Las narraciones sobre la enfermedad son interesantes. Le competen al enfermo y al médico. Uno la sufre, el segundo la interpreta y en ocasiones las padece. Los médicos que sufren alguna patología suelen entender mejor al paciente: padecer permite entender mejor al otro.

Los propósitos de algunas escuelas médicas donde los jóvenes galenos, como parte de su entrenamiento debían escribir poesía, cuento o ensayo siguen siendo adecuados. Otros recintos, más audaces, solicitaban a los alumnos en ciernes actuar como si estuvieran enfermos, amén de leer y comentar libros, danza, música, cine o pintura, donde el tema central fuera la enfermedad.

Las enfermedades son un pozo sin fín: todo cabe, nada escapa; llegar al fondo puede ser imposible. Las palabras buscan significar las incomodidades. No siempre es fácil interpretarlas o expresarlas. Darle voz al dolor es indispensable. Síntomas, miedos, dudas, incertidumbre son pilares de las alteraciones en la salud. Terapia no comprobada pero sin duda eficaz escribir un diario. Verterse en sus páginas y mostrarlas al doctor o a seres cercanos puede ser terapéutico. En Las crónicas del dolor (Anagrama), Melanie Thernstrom afirma, “Escribimos sobre el dolor, pero el dolor nos reescribe”. Los seres humanos escapamos de incontables y desagradables avatares. De la vejez y del dolor es imposible hacerlo; la edad, con frecuencia, es fuente de humillación y de dolor; el dolor petrifica, detiene, le resta vida a la vida.

Escribir un diario sobre la convivencia con las alteraciones corporales ayuda.

Encontrar las palabras adecuadas para expresarlo no siempre es sencillo. Comparto dos vivencias. Al hablar de su madre enferma, una paciente agobiada por el dolor de su progenitora dijo: “Mi madre miraba ora al frente, ora a los lados. Yo le preguntaba, ¿qué observas?’. Ella respondía: `nada’”. Otra enferma, casi paralizada por dolencias crónicas, desesperada, solía decir: “Todo a mi alrededor se encuentra paralizado. Incluso el aire pesa, resulta difícil respirar. Me parece que el aire se ha petrificado”.

La narratología, —“teoría y metodología crítica de las formas narrativas, en especial las literarias y cinematográficas”—, debería formar parte de los currículos básicos en las escuelas de medicina. La enfermedad como experiencia de quien la narra y de quien la escucha podría contribuir a mejorar el estatus actual de la medicina y promover un acercamiento más humano, una suerte de narratología médica.

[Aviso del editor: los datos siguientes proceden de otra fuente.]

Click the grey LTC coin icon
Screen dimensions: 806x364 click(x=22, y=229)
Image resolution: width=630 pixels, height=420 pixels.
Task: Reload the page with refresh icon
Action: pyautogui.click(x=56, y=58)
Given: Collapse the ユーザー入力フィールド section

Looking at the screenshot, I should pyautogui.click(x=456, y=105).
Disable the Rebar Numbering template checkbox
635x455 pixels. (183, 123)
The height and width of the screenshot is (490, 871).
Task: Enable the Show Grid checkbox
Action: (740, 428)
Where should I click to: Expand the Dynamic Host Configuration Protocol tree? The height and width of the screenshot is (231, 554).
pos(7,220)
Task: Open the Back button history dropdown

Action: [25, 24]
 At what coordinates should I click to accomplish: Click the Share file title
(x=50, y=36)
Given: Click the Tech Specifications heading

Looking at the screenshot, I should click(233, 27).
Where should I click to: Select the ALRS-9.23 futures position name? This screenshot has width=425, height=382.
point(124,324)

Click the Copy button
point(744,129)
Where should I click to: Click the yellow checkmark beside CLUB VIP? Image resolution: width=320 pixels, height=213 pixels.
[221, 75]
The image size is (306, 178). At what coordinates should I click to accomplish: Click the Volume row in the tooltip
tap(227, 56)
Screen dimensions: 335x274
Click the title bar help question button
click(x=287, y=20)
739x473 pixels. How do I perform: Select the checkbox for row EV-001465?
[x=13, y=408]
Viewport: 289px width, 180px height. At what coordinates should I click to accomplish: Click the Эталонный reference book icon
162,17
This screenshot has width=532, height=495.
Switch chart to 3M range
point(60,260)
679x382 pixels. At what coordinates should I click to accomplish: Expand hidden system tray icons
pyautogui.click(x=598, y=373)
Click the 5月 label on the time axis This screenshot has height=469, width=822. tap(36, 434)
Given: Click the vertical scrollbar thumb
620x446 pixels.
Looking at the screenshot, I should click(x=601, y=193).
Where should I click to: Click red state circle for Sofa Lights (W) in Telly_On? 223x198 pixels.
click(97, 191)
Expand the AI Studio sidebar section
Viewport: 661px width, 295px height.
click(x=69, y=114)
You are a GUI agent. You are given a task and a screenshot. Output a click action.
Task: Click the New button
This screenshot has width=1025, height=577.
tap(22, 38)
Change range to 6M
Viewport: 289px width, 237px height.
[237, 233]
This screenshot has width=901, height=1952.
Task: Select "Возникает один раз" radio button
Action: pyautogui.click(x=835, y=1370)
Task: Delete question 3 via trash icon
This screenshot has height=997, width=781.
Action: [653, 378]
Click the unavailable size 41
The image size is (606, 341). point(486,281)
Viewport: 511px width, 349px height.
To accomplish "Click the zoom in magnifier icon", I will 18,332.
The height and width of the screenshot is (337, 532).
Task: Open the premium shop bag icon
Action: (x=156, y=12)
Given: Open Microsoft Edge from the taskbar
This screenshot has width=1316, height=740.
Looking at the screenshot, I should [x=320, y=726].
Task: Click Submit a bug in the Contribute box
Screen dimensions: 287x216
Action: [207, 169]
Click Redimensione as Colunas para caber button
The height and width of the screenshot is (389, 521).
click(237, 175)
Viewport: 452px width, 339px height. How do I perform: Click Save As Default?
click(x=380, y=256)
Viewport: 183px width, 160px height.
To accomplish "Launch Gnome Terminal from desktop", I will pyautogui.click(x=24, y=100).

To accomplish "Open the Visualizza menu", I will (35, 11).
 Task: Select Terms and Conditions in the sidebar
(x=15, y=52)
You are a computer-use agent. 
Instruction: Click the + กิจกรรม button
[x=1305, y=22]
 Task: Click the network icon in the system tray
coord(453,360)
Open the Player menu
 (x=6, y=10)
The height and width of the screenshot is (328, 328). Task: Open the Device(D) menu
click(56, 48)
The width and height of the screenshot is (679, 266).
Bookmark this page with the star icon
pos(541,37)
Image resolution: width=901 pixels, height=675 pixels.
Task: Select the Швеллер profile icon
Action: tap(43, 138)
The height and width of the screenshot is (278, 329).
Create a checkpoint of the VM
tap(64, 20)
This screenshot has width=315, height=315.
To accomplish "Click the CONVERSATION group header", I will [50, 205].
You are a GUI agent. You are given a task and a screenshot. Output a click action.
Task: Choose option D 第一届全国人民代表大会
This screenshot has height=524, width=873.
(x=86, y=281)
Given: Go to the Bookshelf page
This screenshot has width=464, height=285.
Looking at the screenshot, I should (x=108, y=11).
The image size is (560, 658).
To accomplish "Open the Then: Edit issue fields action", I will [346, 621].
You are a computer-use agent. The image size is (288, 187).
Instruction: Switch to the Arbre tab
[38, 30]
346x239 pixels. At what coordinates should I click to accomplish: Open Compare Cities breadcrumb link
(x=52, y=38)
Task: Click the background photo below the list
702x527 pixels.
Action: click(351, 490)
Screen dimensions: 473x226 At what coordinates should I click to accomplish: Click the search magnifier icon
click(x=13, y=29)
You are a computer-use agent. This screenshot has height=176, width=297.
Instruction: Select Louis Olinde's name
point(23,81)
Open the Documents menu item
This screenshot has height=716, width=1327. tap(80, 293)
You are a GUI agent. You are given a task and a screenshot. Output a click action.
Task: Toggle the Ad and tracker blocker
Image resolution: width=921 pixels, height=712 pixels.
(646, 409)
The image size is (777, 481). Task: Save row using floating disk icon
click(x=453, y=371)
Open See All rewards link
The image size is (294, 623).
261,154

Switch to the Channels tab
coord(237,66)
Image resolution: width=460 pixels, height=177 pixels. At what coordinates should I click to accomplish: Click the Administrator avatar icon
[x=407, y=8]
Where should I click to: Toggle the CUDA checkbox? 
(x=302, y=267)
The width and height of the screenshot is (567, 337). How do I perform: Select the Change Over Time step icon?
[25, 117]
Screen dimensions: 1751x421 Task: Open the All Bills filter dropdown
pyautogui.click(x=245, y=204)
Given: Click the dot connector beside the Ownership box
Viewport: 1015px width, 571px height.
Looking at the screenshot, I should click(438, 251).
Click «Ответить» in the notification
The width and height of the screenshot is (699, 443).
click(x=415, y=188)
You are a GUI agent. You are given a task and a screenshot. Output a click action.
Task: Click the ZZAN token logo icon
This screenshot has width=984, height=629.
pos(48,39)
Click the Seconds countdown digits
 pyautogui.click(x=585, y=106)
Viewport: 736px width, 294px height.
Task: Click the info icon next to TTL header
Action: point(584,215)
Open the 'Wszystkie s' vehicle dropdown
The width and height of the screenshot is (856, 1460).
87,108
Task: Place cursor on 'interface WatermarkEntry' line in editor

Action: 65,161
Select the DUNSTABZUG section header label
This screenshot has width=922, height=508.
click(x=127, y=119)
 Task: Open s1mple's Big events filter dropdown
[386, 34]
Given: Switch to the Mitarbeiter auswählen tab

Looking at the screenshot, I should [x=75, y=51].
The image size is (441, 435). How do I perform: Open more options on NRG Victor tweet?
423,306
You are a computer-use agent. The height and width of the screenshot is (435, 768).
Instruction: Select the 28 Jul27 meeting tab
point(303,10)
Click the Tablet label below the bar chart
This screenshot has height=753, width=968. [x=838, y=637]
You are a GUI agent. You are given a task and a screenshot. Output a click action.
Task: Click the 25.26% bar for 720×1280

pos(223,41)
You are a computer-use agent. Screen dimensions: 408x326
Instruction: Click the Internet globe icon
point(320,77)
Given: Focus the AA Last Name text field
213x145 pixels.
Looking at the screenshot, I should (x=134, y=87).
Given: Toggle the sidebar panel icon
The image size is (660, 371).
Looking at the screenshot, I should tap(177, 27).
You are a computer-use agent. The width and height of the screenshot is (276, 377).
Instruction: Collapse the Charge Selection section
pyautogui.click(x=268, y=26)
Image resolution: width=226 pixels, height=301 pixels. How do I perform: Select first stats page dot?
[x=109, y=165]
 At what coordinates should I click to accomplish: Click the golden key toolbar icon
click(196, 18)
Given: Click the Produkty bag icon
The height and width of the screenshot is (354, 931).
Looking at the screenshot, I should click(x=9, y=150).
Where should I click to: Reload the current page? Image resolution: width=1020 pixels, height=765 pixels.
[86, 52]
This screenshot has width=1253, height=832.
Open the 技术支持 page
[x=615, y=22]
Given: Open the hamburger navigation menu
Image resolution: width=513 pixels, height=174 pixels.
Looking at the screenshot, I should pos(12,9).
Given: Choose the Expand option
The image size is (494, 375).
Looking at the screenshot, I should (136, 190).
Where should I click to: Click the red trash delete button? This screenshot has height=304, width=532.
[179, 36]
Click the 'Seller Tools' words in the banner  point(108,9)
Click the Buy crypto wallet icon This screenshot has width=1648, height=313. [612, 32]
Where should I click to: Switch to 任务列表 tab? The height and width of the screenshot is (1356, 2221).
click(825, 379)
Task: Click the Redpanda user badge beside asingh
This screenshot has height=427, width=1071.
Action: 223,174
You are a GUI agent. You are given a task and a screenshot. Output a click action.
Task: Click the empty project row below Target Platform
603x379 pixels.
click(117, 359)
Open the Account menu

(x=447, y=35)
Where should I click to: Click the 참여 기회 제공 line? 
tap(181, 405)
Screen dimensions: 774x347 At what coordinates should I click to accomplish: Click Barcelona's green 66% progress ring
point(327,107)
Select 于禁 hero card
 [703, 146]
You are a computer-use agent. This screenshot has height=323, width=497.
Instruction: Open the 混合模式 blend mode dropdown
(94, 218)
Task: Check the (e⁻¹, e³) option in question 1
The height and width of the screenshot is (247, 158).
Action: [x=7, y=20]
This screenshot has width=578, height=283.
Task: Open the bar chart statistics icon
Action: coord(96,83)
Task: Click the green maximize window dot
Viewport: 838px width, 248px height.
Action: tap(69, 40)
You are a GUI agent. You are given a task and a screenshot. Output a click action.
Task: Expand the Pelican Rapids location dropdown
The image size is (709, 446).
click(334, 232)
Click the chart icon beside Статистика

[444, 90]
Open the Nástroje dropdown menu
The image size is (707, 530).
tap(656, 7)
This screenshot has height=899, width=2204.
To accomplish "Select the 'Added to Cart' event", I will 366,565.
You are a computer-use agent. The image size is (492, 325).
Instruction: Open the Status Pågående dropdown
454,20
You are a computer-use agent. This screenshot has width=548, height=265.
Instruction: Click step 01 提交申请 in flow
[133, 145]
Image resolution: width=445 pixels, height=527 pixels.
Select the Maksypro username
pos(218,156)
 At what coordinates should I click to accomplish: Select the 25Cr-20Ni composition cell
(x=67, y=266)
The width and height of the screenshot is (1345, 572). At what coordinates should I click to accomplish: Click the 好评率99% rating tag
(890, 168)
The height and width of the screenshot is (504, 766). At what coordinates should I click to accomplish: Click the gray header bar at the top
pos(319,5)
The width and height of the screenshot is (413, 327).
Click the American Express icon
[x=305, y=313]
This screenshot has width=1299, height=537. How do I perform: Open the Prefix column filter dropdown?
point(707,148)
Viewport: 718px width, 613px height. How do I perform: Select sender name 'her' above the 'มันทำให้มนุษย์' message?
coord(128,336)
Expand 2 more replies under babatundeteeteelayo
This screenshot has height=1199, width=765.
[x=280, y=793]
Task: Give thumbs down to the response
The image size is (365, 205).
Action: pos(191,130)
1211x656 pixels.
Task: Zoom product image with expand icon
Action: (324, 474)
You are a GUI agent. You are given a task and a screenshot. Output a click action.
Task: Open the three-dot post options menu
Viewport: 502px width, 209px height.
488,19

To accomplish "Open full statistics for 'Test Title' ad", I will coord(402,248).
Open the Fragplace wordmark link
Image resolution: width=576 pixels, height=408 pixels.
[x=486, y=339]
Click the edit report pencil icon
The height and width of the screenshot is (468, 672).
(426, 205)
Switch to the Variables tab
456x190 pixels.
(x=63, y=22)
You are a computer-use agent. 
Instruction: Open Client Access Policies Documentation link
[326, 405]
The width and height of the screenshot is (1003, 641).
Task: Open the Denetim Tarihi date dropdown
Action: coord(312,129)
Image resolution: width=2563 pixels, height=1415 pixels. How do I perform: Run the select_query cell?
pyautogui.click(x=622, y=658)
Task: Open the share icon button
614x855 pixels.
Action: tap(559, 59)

El viejo oficio médico basaba buena parte de su éxito, sobre todo cuando la tecnología era exigua, en escuchar. La escucha tiende a desaparecer, no sólo en la medicina sino en la vida en general. Con el ascenso de la tecnología y la cuasi desaparición del rostro de los enfermos, la idea del filósofo Michel Foucault cobra vigencia; para él, la medicina moderna había comenzado cuando los médicos dejaron de preguntar a sus pacientes, “¿Qué le sucede?”. Esa pregunta abría una amplia gama de respuestas acerca de la vida y del entorno del enfermo. En lugar de compenetrarse con el doliente, la cuestión cambió: “¿Dónde le duele?”. Reducir la enfermedad a las uñas o a las orejas en lugar de acercarse a la vida del afectado y escuchar sus palabras imposibilita todo tipo de narratología médica.

Se han diseñado cuestionarios ad hoc para ayudar al enfermo a expresar sus molestias. “¿El dolor que siente tiembla, aletea, golpea, palpita, martillea, late?; ¿(su dolor), castiga, abruma, es cruel, rabioso, desdichado, cegador, mortificante, desdichado, nauseabundo, angustioso, terrible, torturador?”. Darles voz a las palabras del enfermo es fundamental; hacerlo es la piedra angular de la narratología médica.